ABC is taking the wraps off its 9/11 commission report miniseries, tapping Harvey Keitel to star and David L. Cunningham (“To End All Wars”) to direct the Marc Platt-produced project.
Lensing has begun in Toronto on what’s expected to be a three-month shoot for the as-yet-untitled six-hour miniseries, which is budgeted at $30 million-$40 million and expected to air during the upcoming season. Cyrus Nowrasteh (“Into the West”) wrote the script.
ABC longform topper Quinn Taylor, who’s overseeing production for the Alphabet, said the mini will not “be about the day of the attacks. This is about how we got there.”
NBC and ABC both decided last fall to develop miniseries based on the 9/11 Commission report.
The Peacock made several announcements and brought in Imagine Entertainment to produce. But just weeks before production was skedded to begin, the network pulled the plug, in large part because of financial concerns stemming from the net’s nearly $1 billion decline at the May upfronts.
By contrast, ABC, while confirming development of the project, steadfastly declined to talk about its miniseries — until Wednesday, when Taylor laid out details.
Exec said Keitel will play FBI agent John O’Neill, a passionate terror fighter who was the leading expert on Al-Qaeda at the time of the 9/11 attacks. He perished when the first airplane hit the World Trade Center.
Platt said Keitel (“Be Cool”) has already “immersed himself in the story of John O’Neill” and that it was somehow appropriate the thesp was cast in the role.
“They’re both sort of quintessential New Yorkers,” he said.
Other casting includes Patricia Heaton as the U.S. ambassador to Yemen, who clashed with O’Neill; Amy Madigan (“Carnivale”) as a top CIA analyst; Shaun Toub (“Crash”) as the FBI informant who helped bring down the “blind sheikh” behind the first WTC attack; and Stephen Root (“NewsRadio”) as White House terrorism guru Richard Clarke.
Former New Jersey Gov. Tom Keane will be an adviser to the project, as will former ABC News anchor John Miller (who now heads L.A.’s anti terror unit). Miller’s book “The Cell” has also been optioned for use in the script.
ABC Entertainment prexy Steve McPherson said the net will treat the 9/11 mini differently than a regular longform project, comparing it to seminal ABC pic “The Day After.”
“That was such an important movie for a lot of people, and it wasn’t about entertainment,” he said. “It was about putting out a message, and this falls into the vein of things you do because you think they can be valuable.”
Platt said his miniseries will not be a Hollywood-style over dramatization of the events leading to 9/11.
Stranger than fiction
“If you read the report, sadly, it reads like fiction,” he said. “It’s riveting and compelling just based on the facts. One need not bring anything more to it. The events speak for themselves.”

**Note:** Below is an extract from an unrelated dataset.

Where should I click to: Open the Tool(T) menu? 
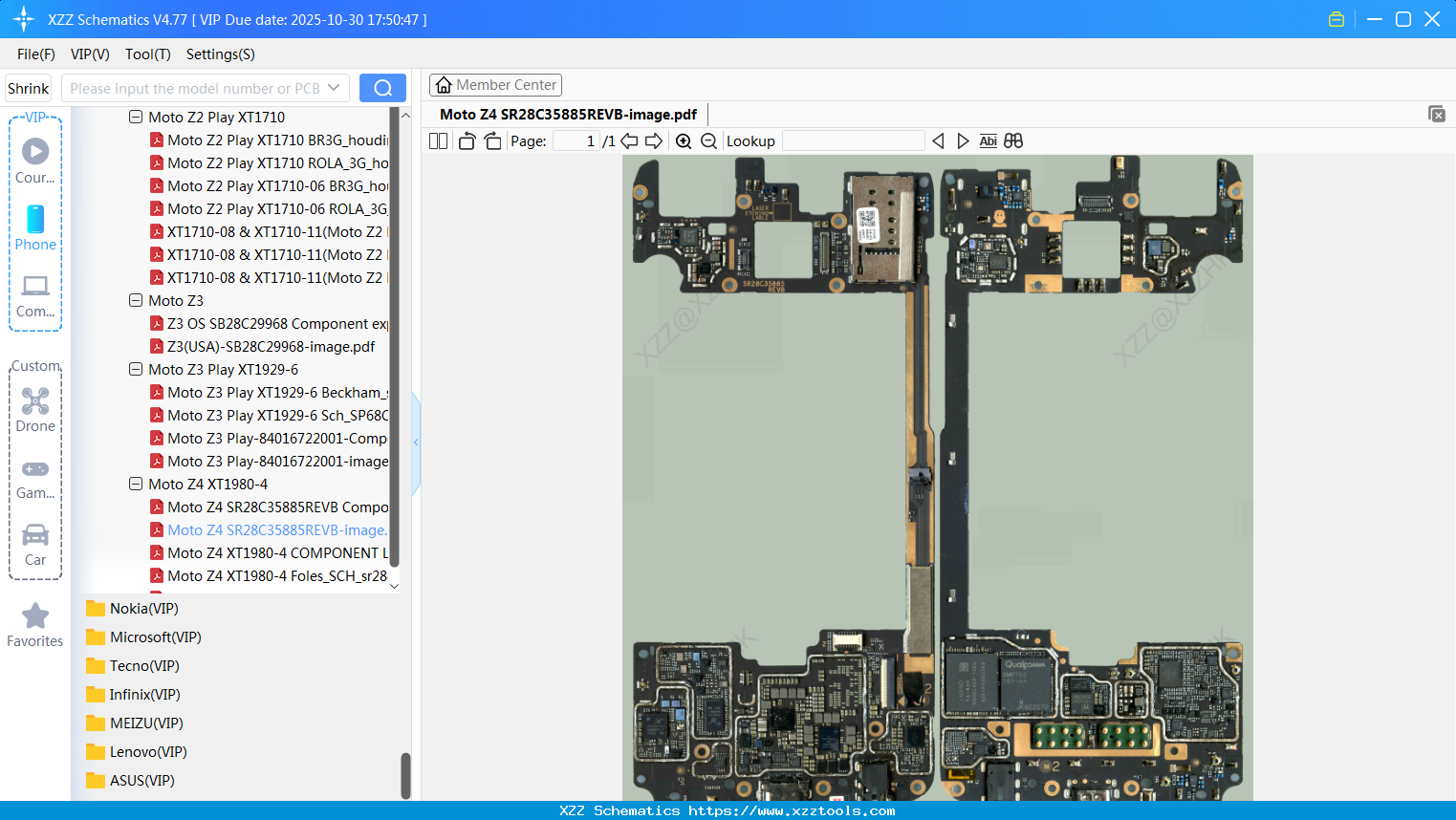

Night one of the mini will open on Sept. 11, 2001, with scenes showing the terrorists boarding the four doomed airliners used in the attacks and O’Neill getting ready to begin his job as head of security for the WTC.
As soon as the crew of the first plane is taken hostage, the action will flash back to the 1993 bombing of the WTC. Rest of the first two hours will explore the investigation into that attack.
Night two explores two U.S. embassy bombings, the attack on the U.S.S. Cole and a plot to disrupt millennium celebrations. Final night deals with the planning for the 9/11 attacks.
O’Neill story key
O’Neill’s story will be a key component of the mini, with Taylor calling the role played by Keitel “the John Wayne” of the movie.
But nearly 180 other characters will be introduced, though producers have specifically chosen not to cast Osama bin Laden, President Clinton or President Bush.
Cunningham is no stranger to ABC, having recently helmed the net’s six-hour limited series “Little House on the Prairie.”